Since rudder movement causes turbulence and drag, steer the boat as much as possible with weight so your skipper minimizes rudder motion. As you can see from the sidebar, heel makes the boat turn. So you must move your weight back and forth across the boat to induce or reduce heel and thereby help steer the boat.
The further you move away from the keel or centerboard, the more of an effect your weight movement will have on the boat. That’s why, on a wavy reach or run, dinghy sailors sometimes sit on opposite rails (instead of in the middle). This way their body movements have more influence on the heel of the boat, which makes it easier to steer up and down the waves with weight.
One of the most important reasons for moving weight side to side is maintaining optimum helm. Upwind, every boat has a certain amount of windward helm (rouphly 3 to 5 degrees) that produces the best performance. Your job is to move back and forth, as the wind changes, to keep the right feel (the skipper must let you know about this). Downwind, a neutral helm is usually fastest, and this requires precise athwartships weight placement too.
Increased stability is another reason for moving side to side. When you’re in overpowered conditions, get your weight as far from the centerline as possible.
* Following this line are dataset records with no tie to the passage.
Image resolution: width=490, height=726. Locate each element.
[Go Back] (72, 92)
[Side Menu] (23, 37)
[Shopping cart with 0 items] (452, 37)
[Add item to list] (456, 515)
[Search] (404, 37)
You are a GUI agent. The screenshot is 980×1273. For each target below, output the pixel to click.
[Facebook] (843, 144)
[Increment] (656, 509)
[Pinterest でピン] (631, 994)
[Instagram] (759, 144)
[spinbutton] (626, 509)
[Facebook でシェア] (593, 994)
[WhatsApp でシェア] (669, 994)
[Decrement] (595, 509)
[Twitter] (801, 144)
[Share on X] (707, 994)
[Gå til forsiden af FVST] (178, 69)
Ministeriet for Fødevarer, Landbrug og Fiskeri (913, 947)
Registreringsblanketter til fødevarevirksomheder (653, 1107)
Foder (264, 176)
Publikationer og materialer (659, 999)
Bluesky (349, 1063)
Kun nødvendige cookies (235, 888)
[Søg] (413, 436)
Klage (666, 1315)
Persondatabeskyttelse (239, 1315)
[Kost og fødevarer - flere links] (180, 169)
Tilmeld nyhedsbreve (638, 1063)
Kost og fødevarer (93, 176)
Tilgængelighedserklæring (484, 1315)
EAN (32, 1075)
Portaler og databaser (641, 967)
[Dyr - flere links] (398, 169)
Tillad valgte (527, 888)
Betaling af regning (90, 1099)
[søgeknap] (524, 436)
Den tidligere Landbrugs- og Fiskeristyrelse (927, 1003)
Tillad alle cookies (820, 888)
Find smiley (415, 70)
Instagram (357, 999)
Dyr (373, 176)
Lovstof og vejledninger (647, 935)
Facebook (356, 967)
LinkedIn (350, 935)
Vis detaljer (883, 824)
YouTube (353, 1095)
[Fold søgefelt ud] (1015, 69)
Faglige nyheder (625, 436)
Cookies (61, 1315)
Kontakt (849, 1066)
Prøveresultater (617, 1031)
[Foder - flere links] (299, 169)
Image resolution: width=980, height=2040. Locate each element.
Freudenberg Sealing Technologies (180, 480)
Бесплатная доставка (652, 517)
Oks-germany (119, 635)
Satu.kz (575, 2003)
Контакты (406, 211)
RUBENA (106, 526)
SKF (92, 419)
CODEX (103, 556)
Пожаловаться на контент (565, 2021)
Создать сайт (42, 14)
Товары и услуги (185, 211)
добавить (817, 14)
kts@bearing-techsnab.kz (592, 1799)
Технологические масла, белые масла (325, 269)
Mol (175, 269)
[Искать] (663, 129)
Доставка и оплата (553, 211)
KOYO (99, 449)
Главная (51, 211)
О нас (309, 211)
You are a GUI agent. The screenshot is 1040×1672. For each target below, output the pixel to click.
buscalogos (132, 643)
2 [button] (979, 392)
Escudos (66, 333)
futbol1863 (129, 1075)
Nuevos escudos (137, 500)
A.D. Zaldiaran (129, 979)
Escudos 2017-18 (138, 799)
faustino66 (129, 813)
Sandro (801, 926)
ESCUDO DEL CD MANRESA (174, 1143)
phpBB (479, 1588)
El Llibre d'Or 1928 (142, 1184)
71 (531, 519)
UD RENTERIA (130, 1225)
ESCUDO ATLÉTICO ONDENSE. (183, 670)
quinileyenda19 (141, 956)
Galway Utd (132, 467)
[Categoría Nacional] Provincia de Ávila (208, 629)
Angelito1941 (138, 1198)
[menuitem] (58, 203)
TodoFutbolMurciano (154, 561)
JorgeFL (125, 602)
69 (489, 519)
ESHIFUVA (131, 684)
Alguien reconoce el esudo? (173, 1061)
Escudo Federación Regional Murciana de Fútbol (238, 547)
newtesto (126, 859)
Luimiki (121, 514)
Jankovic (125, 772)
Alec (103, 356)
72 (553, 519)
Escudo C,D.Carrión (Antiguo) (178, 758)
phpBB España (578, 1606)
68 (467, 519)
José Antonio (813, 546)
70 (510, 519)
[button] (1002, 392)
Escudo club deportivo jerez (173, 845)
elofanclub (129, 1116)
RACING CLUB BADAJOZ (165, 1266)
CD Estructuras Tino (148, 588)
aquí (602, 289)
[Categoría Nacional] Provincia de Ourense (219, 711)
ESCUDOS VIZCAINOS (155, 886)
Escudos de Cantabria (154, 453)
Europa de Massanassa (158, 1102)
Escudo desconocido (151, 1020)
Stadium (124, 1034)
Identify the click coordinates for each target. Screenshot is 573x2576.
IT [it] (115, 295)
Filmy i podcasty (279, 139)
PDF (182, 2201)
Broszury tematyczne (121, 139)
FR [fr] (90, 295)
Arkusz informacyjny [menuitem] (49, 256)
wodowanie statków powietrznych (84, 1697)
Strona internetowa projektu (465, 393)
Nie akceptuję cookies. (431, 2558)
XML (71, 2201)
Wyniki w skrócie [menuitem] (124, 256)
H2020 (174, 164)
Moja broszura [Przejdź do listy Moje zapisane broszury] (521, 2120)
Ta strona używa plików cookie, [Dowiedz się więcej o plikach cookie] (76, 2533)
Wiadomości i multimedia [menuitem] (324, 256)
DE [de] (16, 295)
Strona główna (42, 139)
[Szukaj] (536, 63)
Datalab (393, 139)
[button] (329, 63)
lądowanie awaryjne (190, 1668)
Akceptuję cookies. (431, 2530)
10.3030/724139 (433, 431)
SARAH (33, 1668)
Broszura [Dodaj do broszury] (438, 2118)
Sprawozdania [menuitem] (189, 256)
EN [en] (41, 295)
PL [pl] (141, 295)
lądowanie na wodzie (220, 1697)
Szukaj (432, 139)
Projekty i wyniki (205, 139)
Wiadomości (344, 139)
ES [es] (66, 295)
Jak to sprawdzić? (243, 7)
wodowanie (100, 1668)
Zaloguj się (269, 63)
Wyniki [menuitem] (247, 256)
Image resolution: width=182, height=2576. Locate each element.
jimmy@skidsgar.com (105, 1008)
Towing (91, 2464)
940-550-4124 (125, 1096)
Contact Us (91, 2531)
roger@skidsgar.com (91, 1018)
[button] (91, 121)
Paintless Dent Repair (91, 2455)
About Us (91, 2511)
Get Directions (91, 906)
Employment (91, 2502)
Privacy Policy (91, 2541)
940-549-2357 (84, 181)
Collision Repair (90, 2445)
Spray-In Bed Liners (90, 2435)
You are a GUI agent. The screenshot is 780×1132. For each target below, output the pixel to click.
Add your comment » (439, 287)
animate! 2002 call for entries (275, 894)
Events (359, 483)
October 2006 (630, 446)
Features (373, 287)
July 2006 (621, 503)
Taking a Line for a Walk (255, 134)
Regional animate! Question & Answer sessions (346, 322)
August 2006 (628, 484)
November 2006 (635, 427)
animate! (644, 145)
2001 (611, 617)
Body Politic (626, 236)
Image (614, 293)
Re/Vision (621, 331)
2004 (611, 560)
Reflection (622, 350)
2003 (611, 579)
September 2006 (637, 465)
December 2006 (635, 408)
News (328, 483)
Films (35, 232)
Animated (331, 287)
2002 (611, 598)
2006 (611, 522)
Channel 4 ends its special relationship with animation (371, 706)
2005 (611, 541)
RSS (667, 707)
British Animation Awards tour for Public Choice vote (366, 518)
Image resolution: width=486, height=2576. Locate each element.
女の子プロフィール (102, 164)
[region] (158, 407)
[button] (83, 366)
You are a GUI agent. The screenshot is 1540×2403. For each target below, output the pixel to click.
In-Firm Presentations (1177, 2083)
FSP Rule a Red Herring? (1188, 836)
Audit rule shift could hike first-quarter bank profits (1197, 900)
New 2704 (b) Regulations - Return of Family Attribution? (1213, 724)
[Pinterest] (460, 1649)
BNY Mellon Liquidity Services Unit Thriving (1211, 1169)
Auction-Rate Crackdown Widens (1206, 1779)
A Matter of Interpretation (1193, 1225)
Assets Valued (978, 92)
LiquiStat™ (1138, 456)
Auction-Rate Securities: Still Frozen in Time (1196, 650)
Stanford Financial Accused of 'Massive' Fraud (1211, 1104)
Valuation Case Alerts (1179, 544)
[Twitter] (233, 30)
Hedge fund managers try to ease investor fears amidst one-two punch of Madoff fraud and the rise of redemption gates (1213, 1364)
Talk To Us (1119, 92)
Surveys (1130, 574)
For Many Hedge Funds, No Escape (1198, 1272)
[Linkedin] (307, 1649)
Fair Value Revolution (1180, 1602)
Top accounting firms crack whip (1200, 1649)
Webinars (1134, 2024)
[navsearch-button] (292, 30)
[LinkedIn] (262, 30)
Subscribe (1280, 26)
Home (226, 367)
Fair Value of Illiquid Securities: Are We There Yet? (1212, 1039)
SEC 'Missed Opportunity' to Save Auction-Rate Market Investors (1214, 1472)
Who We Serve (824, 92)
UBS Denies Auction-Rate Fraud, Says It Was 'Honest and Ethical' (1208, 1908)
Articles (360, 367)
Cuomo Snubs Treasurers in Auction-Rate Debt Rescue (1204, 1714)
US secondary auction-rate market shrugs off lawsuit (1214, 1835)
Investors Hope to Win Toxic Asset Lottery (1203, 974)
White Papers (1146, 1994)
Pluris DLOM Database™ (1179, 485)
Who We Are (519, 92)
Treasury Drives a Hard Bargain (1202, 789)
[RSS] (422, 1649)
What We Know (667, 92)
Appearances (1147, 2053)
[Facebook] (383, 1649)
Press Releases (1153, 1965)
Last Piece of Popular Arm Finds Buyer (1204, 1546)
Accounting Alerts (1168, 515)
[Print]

Go for short bursts of max hiking (e.g. on a one-design, straight legs and arms over your head) at critical times like coming off the starting line.
Fore-and-aft weight placement
The question of how far to move forward and aft is a matter of sailing the boat on its lines, reducing drag, minimizing pitch and optimizing the amount of helm you have.
In general, most boats are designed to be sailed so the knuckle of the bow and the bottom corner of the transom are just kissing the water surface. This gives the boat its most efficient underwater shape. However, other factors sometimes override this. In light air, for example, move farther forward to lift the flatter stern sections out of the water and reduce drag. In heavy air and waves, move aft a little to keep the bow from plowing.
Especially when there are waves, the skipper and crew should all be positioned very close together (in the fore-and-aft dimension). This concentration of bodies keeps weight as far as possible from the ends of the boat, which reduces pitching moment.
Fore-and-aft weight placement can also have a significant effect on helm. When you want more wind-ward helm, such as in light air, you should move your weight forward. To reduce helm, which is usually desirable in a breeze, move aft.
Up-and-down weight placement
Pitching is also affected greatly by your vertical location in the boat.
Consider how hard some sailors work to get ounces of weight out of the mast. They know that if you concentrate weight down low, you will reduce pitching in a seaway.
It works the same way with crew weight. It you sail upwind in waves with all your crew sitting on top of the cabin, your boat will hobby-horse a lot, and you’ll be slow compared to a boat with everyone lying on the cabin floor. So keep your weight as low as possible in waves. If you like, bring a book, some cookies or any other entertainment for those extended light-air spells down below.